TASK TO CARRY OUT: Each line shown below should be copied exactly.

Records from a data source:
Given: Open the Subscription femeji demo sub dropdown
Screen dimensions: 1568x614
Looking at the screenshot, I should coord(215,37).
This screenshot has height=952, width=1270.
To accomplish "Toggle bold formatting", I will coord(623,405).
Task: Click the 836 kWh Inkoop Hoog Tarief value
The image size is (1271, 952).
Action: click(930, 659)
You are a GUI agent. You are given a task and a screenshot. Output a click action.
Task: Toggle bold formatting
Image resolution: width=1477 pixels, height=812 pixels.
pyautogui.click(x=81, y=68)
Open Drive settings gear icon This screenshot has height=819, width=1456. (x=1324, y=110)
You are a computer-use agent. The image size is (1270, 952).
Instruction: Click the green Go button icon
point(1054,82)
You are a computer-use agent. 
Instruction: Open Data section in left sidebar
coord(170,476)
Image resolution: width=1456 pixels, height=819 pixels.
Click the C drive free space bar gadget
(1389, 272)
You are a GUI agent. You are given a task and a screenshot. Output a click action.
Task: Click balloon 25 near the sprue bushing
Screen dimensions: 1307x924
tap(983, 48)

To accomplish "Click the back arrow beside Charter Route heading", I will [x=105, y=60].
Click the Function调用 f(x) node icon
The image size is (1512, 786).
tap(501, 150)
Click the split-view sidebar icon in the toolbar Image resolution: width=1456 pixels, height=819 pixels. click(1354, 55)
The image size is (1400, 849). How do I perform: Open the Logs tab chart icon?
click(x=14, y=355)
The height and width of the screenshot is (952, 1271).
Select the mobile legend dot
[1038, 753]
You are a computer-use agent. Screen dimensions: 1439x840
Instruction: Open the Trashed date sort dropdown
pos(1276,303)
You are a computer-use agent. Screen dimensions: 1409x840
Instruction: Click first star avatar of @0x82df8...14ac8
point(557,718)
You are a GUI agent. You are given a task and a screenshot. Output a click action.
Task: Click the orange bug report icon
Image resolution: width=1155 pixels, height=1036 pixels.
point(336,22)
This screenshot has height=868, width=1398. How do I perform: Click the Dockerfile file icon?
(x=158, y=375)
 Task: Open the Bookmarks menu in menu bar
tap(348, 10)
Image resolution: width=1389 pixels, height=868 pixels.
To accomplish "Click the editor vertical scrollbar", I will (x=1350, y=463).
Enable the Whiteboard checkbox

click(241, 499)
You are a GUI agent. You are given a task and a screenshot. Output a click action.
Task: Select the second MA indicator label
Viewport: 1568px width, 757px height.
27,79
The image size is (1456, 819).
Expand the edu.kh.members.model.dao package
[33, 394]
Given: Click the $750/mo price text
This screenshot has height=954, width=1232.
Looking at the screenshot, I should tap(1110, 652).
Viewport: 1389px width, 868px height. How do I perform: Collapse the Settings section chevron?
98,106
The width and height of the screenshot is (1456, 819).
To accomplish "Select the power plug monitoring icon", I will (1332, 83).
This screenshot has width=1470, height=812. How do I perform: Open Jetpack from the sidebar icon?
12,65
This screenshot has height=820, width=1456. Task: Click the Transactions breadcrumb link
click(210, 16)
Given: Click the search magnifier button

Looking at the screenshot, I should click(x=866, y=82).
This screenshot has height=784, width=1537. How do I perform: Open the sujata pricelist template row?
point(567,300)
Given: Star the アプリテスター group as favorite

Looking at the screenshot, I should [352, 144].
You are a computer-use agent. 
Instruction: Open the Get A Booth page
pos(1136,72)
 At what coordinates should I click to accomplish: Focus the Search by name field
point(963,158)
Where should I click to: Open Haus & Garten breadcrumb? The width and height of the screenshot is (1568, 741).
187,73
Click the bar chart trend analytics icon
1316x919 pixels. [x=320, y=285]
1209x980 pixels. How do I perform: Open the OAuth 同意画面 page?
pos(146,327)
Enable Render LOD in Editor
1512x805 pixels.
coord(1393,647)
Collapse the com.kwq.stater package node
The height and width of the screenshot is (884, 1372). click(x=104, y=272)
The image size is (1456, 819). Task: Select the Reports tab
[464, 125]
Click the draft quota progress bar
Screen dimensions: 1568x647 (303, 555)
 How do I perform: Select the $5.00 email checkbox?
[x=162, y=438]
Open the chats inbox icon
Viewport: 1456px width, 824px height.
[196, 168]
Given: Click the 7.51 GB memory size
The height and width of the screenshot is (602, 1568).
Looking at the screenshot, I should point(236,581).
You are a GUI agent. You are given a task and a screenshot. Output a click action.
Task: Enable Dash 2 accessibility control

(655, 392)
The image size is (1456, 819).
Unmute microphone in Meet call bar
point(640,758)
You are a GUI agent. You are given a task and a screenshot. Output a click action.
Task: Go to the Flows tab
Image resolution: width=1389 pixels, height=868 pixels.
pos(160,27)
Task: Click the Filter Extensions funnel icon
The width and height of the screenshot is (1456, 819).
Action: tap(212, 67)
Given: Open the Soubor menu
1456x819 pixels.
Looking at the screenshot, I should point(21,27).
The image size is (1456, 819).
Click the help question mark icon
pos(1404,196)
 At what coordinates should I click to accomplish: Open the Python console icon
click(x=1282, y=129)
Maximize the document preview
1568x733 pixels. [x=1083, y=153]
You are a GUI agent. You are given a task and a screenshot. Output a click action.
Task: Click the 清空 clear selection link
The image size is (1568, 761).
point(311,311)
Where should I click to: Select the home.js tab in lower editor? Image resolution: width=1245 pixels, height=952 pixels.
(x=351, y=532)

ANSWER SPACE:
Given: Open the Subscription femeji demo sub dropdown
Screen dimensions: 1568x614
Looking at the screenshot, I should coord(215,37).
This screenshot has height=952, width=1270.
To accomplish "Toggle bold formatting", I will coord(623,405).
Task: Click the 836 kWh Inkoop Hoog Tarief value
The image size is (1271, 952).
Action: click(930, 659)
You are a GUI agent. You are given a task and a screenshot. Output a click action.
Task: Toggle bold formatting
Image resolution: width=1477 pixels, height=812 pixels.
pyautogui.click(x=81, y=68)
Open Drive settings gear icon This screenshot has height=819, width=1456. (x=1324, y=110)
You are a computer-use agent. The image size is (1270, 952).
Instruction: Click the green Go button icon
point(1054,82)
You are a computer-use agent. 
Instruction: Open Data section in left sidebar
coord(170,476)
Image resolution: width=1456 pixels, height=819 pixels.
Click the C drive free space bar gadget
(1389, 272)
You are a GUI agent. You are given a task and a screenshot. Output a click action.
Task: Click balloon 25 near the sprue bushing
Screen dimensions: 1307x924
tap(983, 48)

To accomplish "Click the back arrow beside Charter Route heading", I will [x=105, y=60].
Click the Function调用 f(x) node icon
The image size is (1512, 786).
tap(501, 150)
Click the split-view sidebar icon in the toolbar Image resolution: width=1456 pixels, height=819 pixels. click(1354, 55)
The image size is (1400, 849). How do I perform: Open the Logs tab chart icon?
click(x=14, y=355)
The height and width of the screenshot is (952, 1271).
Select the mobile legend dot
[1038, 753]
You are a computer-use agent. Screen dimensions: 1439x840
Instruction: Open the Trashed date sort dropdown
pos(1276,303)
You are a computer-use agent. Screen dimensions: 1409x840
Instruction: Click first star avatar of @0x82df8...14ac8
point(557,718)
You are a GUI agent. You are given a task and a screenshot. Output a click action.
Task: Click the orange bug report icon
Image resolution: width=1155 pixels, height=1036 pixels.
point(336,22)
This screenshot has height=868, width=1398. How do I perform: Click the Dockerfile file icon?
(x=158, y=375)
 Task: Open the Bookmarks menu in menu bar
tap(348, 10)
Image resolution: width=1389 pixels, height=868 pixels.
To accomplish "Click the editor vertical scrollbar", I will (x=1350, y=463).
Enable the Whiteboard checkbox

click(241, 499)
You are a GUI agent. You are given a task and a screenshot. Output a click action.
Task: Select the second MA indicator label
Viewport: 1568px width, 757px height.
27,79
The image size is (1456, 819).
Expand the edu.kh.members.model.dao package
[33, 394]
Given: Click the $750/mo price text
This screenshot has height=954, width=1232.
Looking at the screenshot, I should tap(1110, 652).
Viewport: 1389px width, 868px height. How do I perform: Collapse the Settings section chevron?
98,106
The width and height of the screenshot is (1456, 819).
To accomplish "Select the power plug monitoring icon", I will (1332, 83).
This screenshot has width=1470, height=812. How do I perform: Open Jetpack from the sidebar icon?
12,65
This screenshot has height=820, width=1456. Task: Click the Transactions breadcrumb link
click(210, 16)
Given: Click the search magnifier button

Looking at the screenshot, I should click(x=866, y=82).
This screenshot has height=784, width=1537. How do I perform: Open the sujata pricelist template row?
point(567,300)
Given: Star the アプリテスター group as favorite

Looking at the screenshot, I should [352, 144].
You are a computer-use agent. 
Instruction: Open the Get A Booth page
pos(1136,72)
 At what coordinates should I click to accomplish: Focus the Search by name field
point(963,158)
Where should I click to: Open Haus & Garten breadcrumb? The width and height of the screenshot is (1568, 741).
187,73
Click the bar chart trend analytics icon
1316x919 pixels. [x=320, y=285]
1209x980 pixels. How do I perform: Open the OAuth 同意画面 page?
pos(146,327)
Enable Render LOD in Editor
1512x805 pixels.
coord(1393,647)
Collapse the com.kwq.stater package node
The height and width of the screenshot is (884, 1372). click(x=104, y=272)
The image size is (1456, 819). Task: Select the Reports tab
[464, 125]
Click the draft quota progress bar
Screen dimensions: 1568x647 (303, 555)
 How do I perform: Select the $5.00 email checkbox?
[x=162, y=438]
Open the chats inbox icon
Viewport: 1456px width, 824px height.
[196, 168]
Given: Click the 7.51 GB memory size
The height and width of the screenshot is (602, 1568).
Looking at the screenshot, I should point(236,581).
You are a GUI agent. You are given a task and a screenshot. Output a click action.
Task: Enable Dash 2 accessibility control

(655, 392)
The image size is (1456, 819).
Unmute microphone in Meet call bar
point(640,758)
You are a GUI agent. You are given a task and a screenshot. Output a click action.
Task: Go to the Flows tab
Image resolution: width=1389 pixels, height=868 pixels.
pos(160,27)
Task: Click the Filter Extensions funnel icon
The width and height of the screenshot is (1456, 819).
Action: tap(212, 67)
Given: Open the Soubor menu
1456x819 pixels.
Looking at the screenshot, I should point(21,27).
The image size is (1456, 819).
Click the help question mark icon
pos(1404,196)
 At what coordinates should I click to accomplish: Open the Python console icon
click(x=1282, y=129)
Maximize the document preview
1568x733 pixels. [x=1083, y=153]
You are a GUI agent. You are given a task and a screenshot. Output a click action.
Task: Click the 清空 clear selection link
The image size is (1568, 761).
point(311,311)
Where should I click to: Select the home.js tab in lower editor? Image resolution: width=1245 pixels, height=952 pixels.
(x=351, y=532)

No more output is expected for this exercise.